■ Task inputs
::::::

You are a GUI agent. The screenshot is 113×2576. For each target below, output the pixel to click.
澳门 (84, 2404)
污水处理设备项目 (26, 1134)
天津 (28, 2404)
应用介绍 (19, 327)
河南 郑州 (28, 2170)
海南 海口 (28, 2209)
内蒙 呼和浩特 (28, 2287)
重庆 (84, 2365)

::::::

■ Task requirements
Count the lines of the items above that contain the string "target". Reply with only that number.

■ Written response
1